Performing Family at the Keyboard: Anne Louise Brillon de Jouy’s Trio for Three Keyboards in C minor
If one visited the salon of the accomplished musician, composer and salonnière Anne Louise Brillon de Jouy (1744-1824) at Passy in the late 1770s and early 1780s one might be treated not only to the remarkable musical performances by the hostess, but also to her collection of instruments—two fortepianos and a harpsichord—and guests—most notably Benjamin Franklin, who she dotingly referred to as “mon cher Papa.” While accompanied sonatas that enabled sociable musical interactions between Brillon and her male guests appear to have been the mainstay of the salon, works for multiple keyboards likely played by Brillon and her daughters Cunégonde and Aldegonde forged a different, no less important, set of sociable relations for display in the salon—the complex dynamics of the late-eighteenth century bourgeois family.

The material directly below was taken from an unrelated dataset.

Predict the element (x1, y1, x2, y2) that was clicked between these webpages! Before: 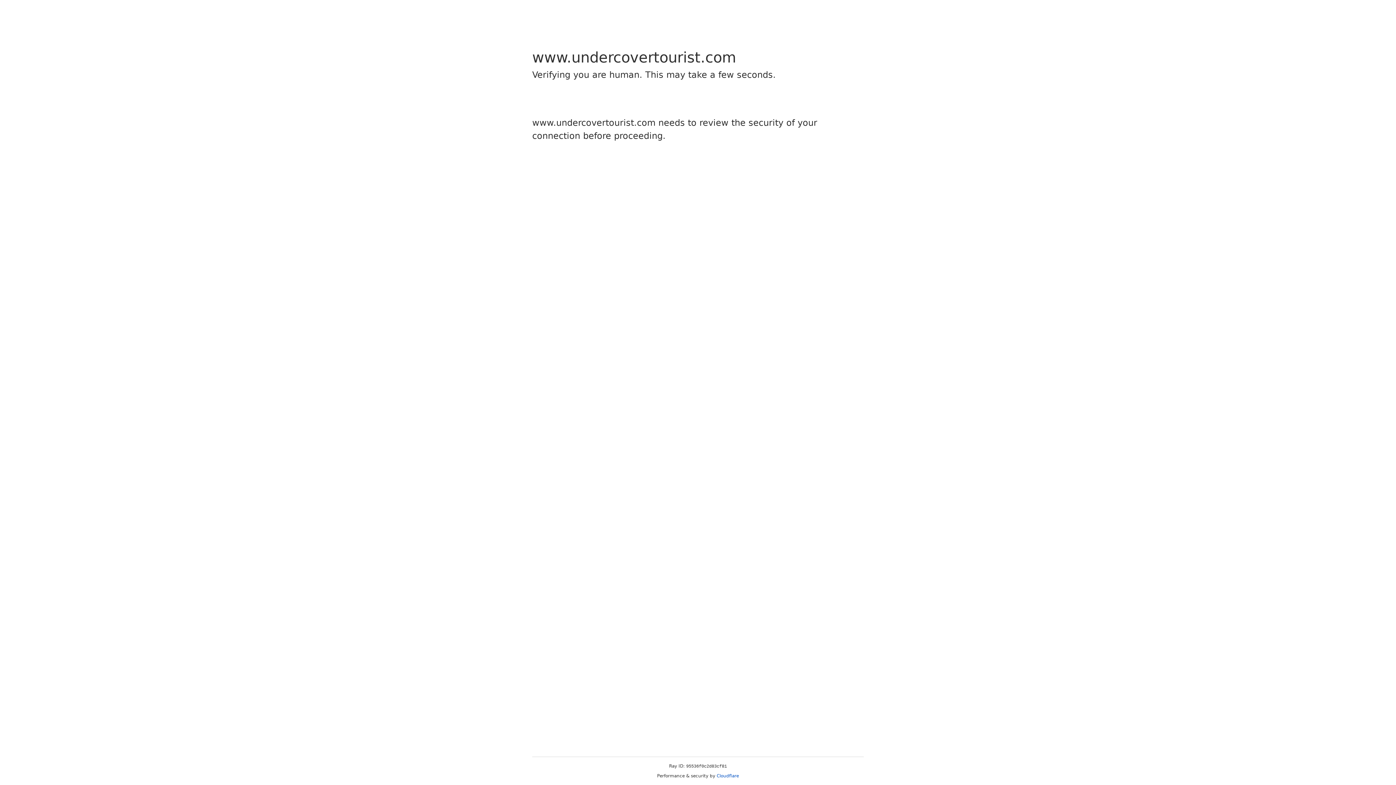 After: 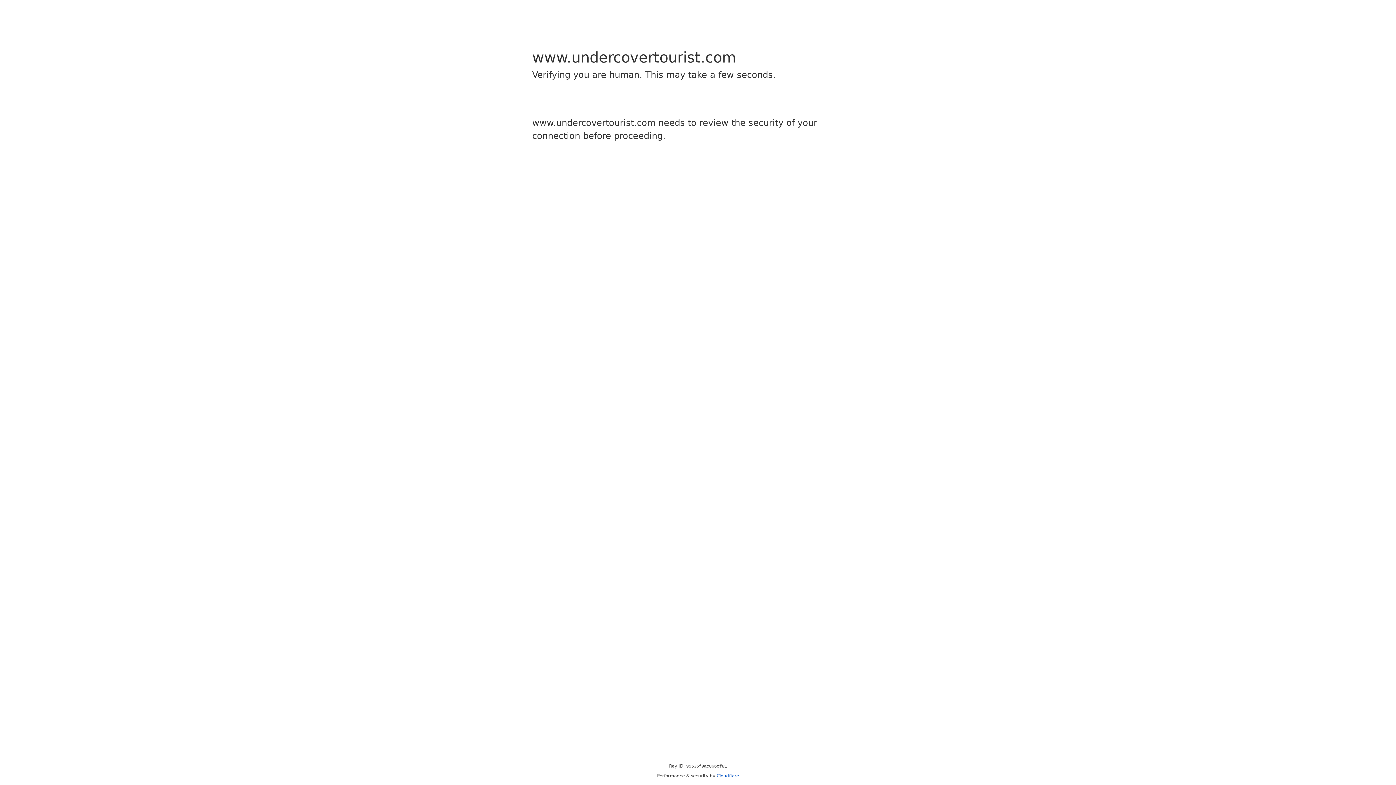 Action: label: Cloudflare bbox: (716, 773, 739, 778)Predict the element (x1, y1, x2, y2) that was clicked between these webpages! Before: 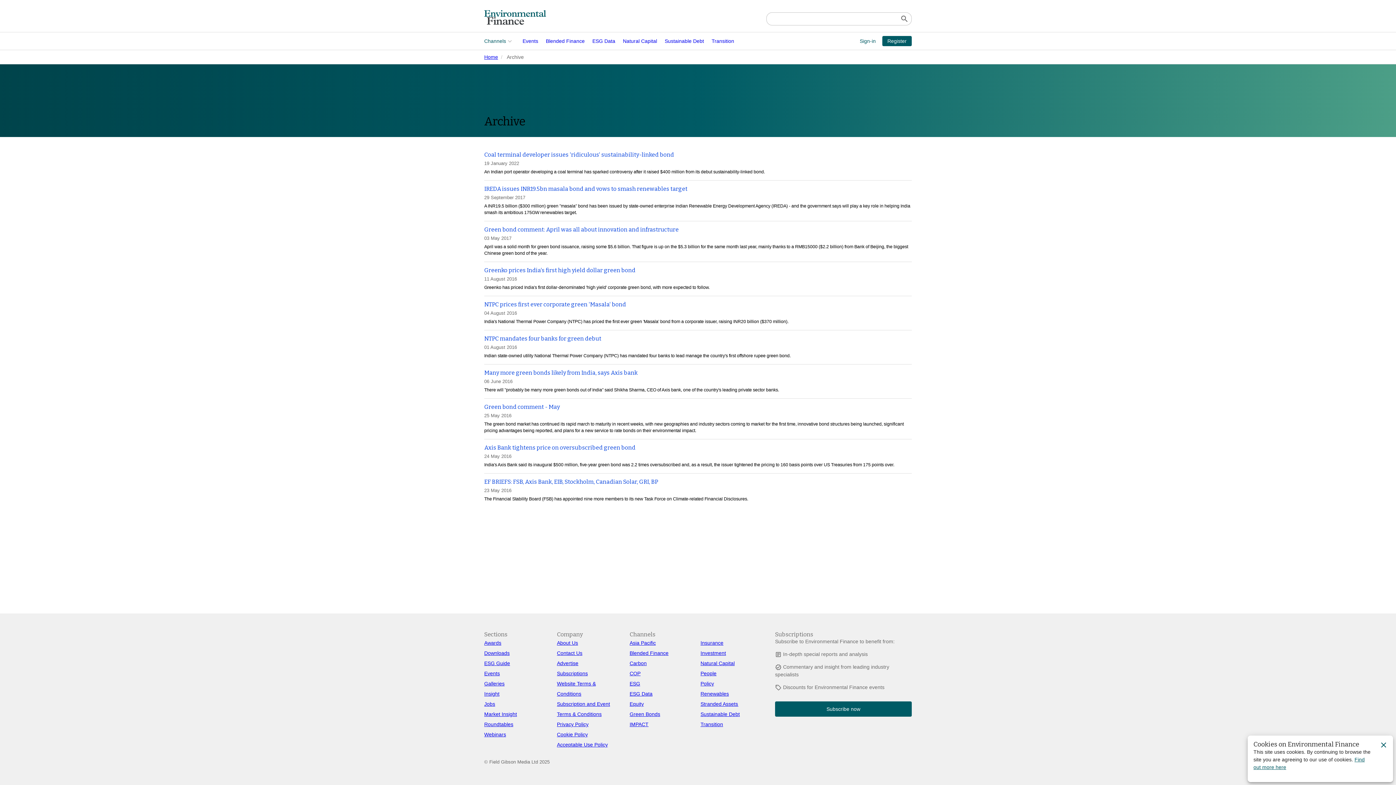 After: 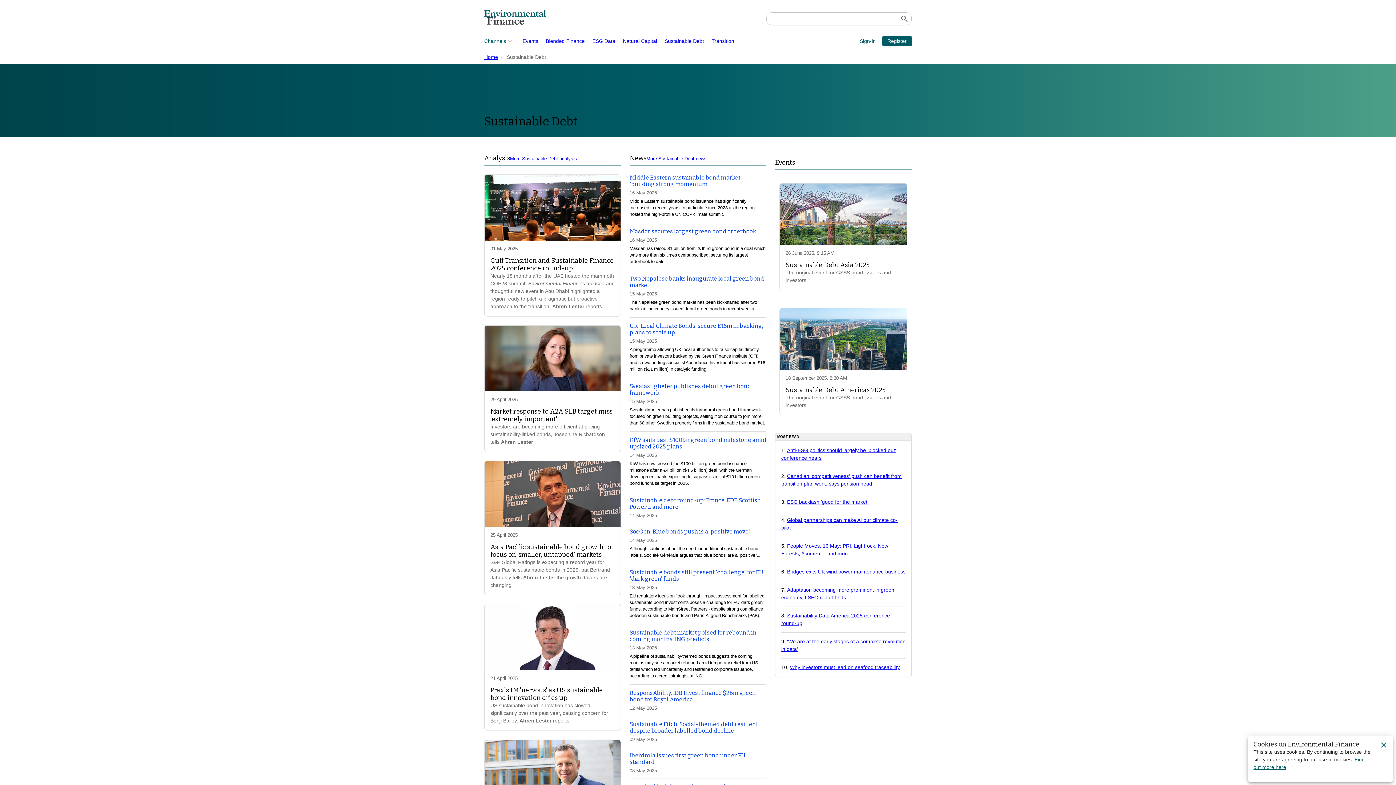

This essay investigates familial musical interactions in the Trio in C minor, one of two trios written by Brillon for performance with her daughters on English piano, German piano, and harpsichord. Brillon scholar Bruce Gustafson, who has investigated the trio for its organological interest, generally dismisses Brillon’s music as only just saved from “banality.” Though this judgment holds if one looks only at the notes, it seems to miss the point of the work. I will argue that the relevance of the work resides in the performed experience and display of multifaceted relationships between the players on their respective instruments. By situating the performance of the Trio within the contexts of keyboard culture and the shift from harpsichord to piano, Enlightenment family values, and the specific history of the Brillons, I will demonstrate that the work explores the relations between mothers, daughters, sisters, and even paternal providers in the era. In short, it is best understood as a musical performance of family. In exploring these ideas I hope that the project will demonstrate the value in making visible what musicologist Christina Bashford describes as the largely “invisible” world of domestic amateur chamber music (“banal” though it may be) and the strategies musicologists and performers might utilize to uncover this world for modern audiences.